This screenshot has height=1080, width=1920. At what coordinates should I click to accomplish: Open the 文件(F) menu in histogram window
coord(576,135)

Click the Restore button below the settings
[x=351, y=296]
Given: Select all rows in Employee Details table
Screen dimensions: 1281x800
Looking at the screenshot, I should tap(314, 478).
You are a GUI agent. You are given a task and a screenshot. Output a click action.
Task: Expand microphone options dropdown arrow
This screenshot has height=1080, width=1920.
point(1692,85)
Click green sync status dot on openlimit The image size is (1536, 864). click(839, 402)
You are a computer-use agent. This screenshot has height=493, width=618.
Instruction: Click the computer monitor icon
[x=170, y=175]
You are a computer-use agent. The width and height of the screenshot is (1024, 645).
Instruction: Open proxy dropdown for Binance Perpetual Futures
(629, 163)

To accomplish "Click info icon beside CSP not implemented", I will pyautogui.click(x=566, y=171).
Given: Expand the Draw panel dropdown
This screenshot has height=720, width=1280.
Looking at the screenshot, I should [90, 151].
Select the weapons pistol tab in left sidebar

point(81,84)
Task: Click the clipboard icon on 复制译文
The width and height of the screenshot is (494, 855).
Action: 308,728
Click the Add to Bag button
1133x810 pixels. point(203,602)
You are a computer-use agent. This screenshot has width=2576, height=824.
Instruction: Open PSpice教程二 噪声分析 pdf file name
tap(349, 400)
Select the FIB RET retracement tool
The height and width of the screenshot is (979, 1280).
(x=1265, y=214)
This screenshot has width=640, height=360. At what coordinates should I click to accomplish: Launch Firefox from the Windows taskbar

• • • • •

◆ What you have to do
Copy the rows above line for line, with no changes.

◆ Correct response
This screenshot has height=1080, width=1920. At what coordinates should I click to accomplish: Open the 文件(F) menu in histogram window
coord(576,135)

Click the Restore button below the settings
[x=351, y=296]
Given: Select all rows in Employee Details table
Screen dimensions: 1281x800
Looking at the screenshot, I should tap(314, 478).
You are a GUI agent. You are given a task and a screenshot. Output a click action.
Task: Expand microphone options dropdown arrow
This screenshot has height=1080, width=1920.
point(1692,85)
Click green sync status dot on openlimit The image size is (1536, 864). click(839, 402)
You are a computer-use agent. This screenshot has height=493, width=618.
Instruction: Click the computer monitor icon
[x=170, y=175]
You are a computer-use agent. The width and height of the screenshot is (1024, 645).
Instruction: Open proxy dropdown for Binance Perpetual Futures
(629, 163)

To accomplish "Click info icon beside CSP not implemented", I will pyautogui.click(x=566, y=171).
Given: Expand the Draw panel dropdown
This screenshot has height=720, width=1280.
Looking at the screenshot, I should [90, 151].
Select the weapons pistol tab in left sidebar

point(81,84)
Task: Click the clipboard icon on 复制译文
The width and height of the screenshot is (494, 855).
Action: 308,728
Click the Add to Bag button
1133x810 pixels. point(203,602)
You are a computer-use agent. This screenshot has width=2576, height=824.
Instruction: Open PSpice教程二 噪声分析 pdf file name
tap(349, 400)
Select the FIB RET retracement tool
The height and width of the screenshot is (979, 1280).
(x=1265, y=214)
This screenshot has width=640, height=360. At what coordinates should I click to accomplish: Launch Firefox from the Windows taskbar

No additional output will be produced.